Re: Issues with delete markers

Posted by Varun Sharma <va...@pinterest.com>.
I mean version tracking with delete markers...


On Mon, Jul 1, 2013 at 8:17 AM, Varun Sharma <va...@pinterest.com> wrote:

> So, yesterday, I implemented this change via a coprocessor which basically
> initiates a scan which is raw, keeps tracking of # of delete markers
> encountered and stops when a configured threshold is met. It instantiates
> its own ScanDeleteTracker to do the masking through delete markers. So raw
> scan, count delete markers/stop if too many encountered and mask them so to
> return sane stuff back to the client.
>
> I guess until now it has been working reasonably. Also, with HBase 8809,
> version tracking etc. should also work with filters now.
>
>
> On Mon, Jul 1, 2013 at 3:58 AM, lars hofhansl <la...@apache.org> wrote:
>
>> That would be quite dramatic change, we cannot pass delete markers to the
>> existing filters without confusing them.

• [Goal]: Resume the thread above about HBase delete markers, picking up right after its last quoted sentence.

• [Collected data]:
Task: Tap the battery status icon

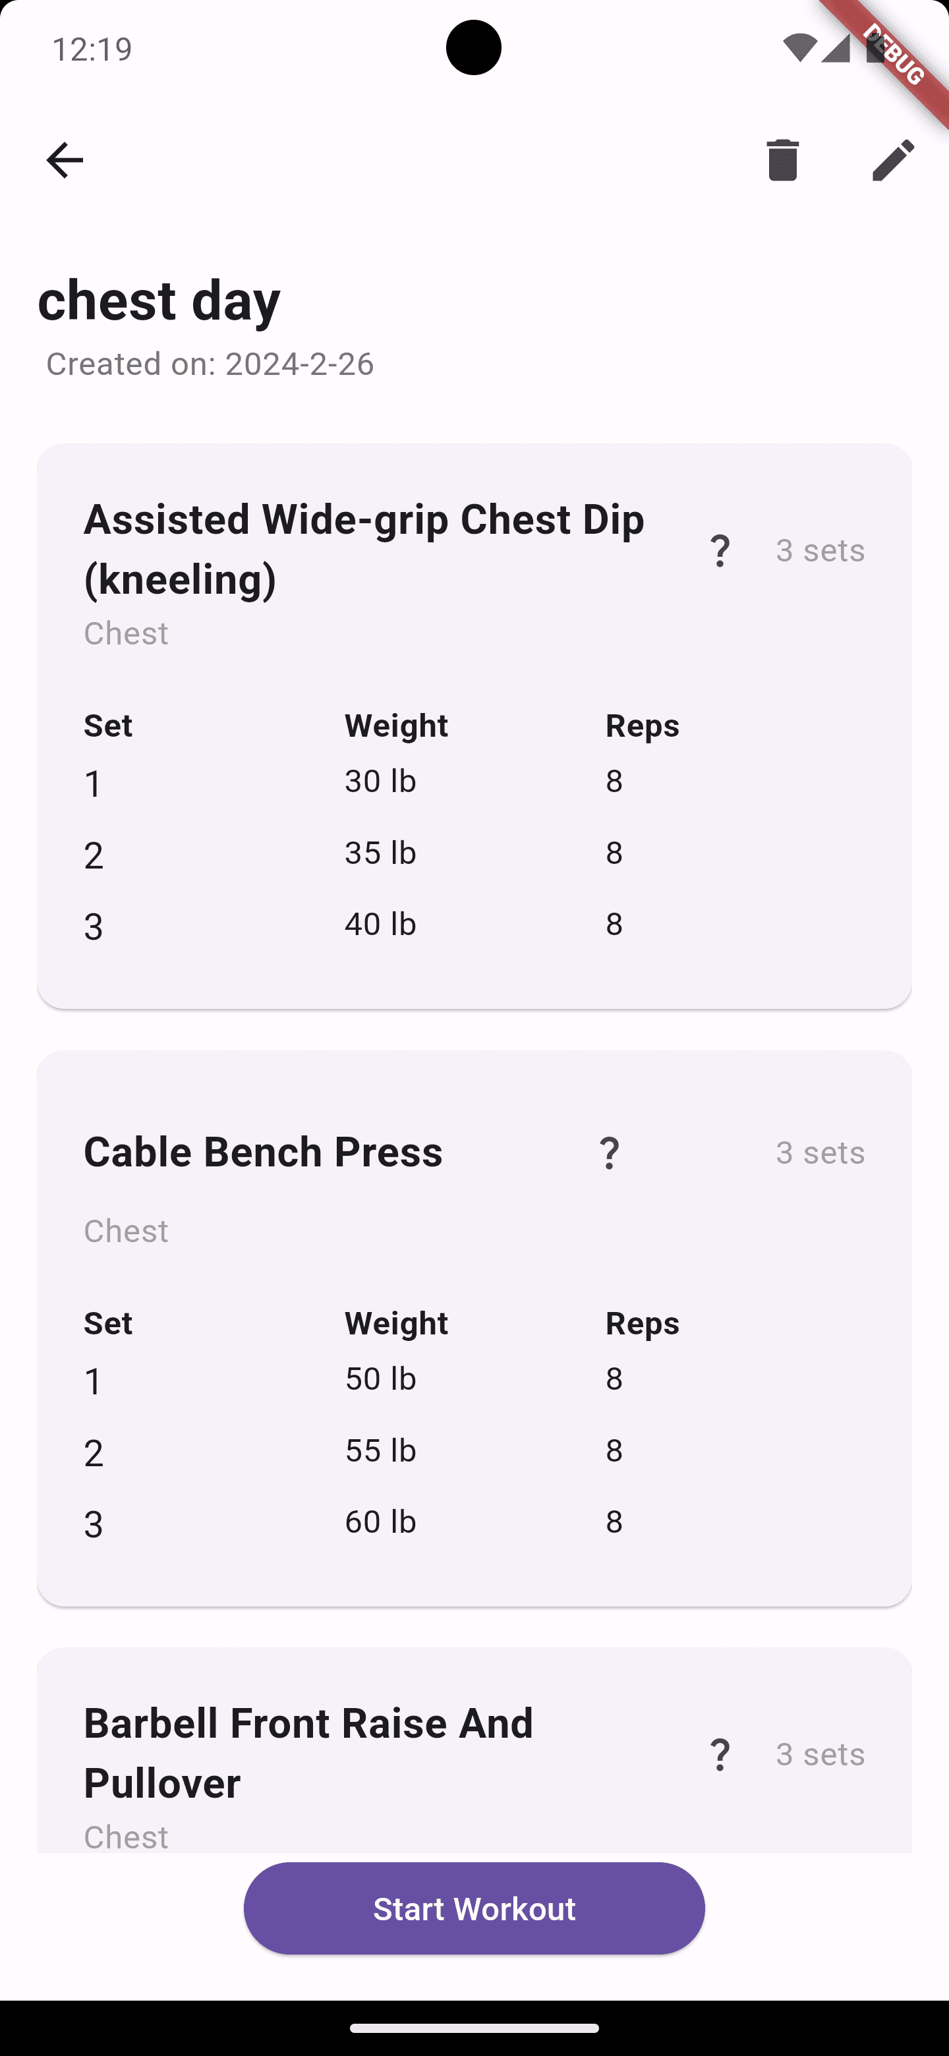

• [The output]:
>> We could invent a new method (filterDeleteKV or filterDeleteMarker or
>> something) on filters along with a new "filter type" that implements that
>> method.
>>
>>
>> -- Lars
>>
>>
>> ----- Original Message -----
>> From: Varun Sharma <va...@pinterest.com>
>> To: "dev@hbase.apache.org" <de...@hbase.apache.org>; user@hbase.apache.org
>> Cc:
>> Sent: Sunday, June 30, 2013 1:56 PM
>> Subject: Re: Issues with delete markers
>>
>> Sorry, typo, i meant that for user scans, should we be passing delete
>> markers through.the filters as well ?
>>
>> Varun
>>
>>
>> On Sun, Jun 30, 2013 at 1:03 PM, Varun Sharma <va...@pinterest.com>
>> wrote:
>>
>> > For user scans, i feel we should be passing delete markers through as
>> well.
>> >
>> >
>> > On Sun, Jun 30, 2013 at 12:35 PM, Varun Sharma <varun@pinterest.com
>> >wrote:
>> >
>> >> I tried this a little bit and it seems that filters are not called on
>> >> delete markers. For raw scans returning delete markers, does it make
>> sense
>> >> to do that ?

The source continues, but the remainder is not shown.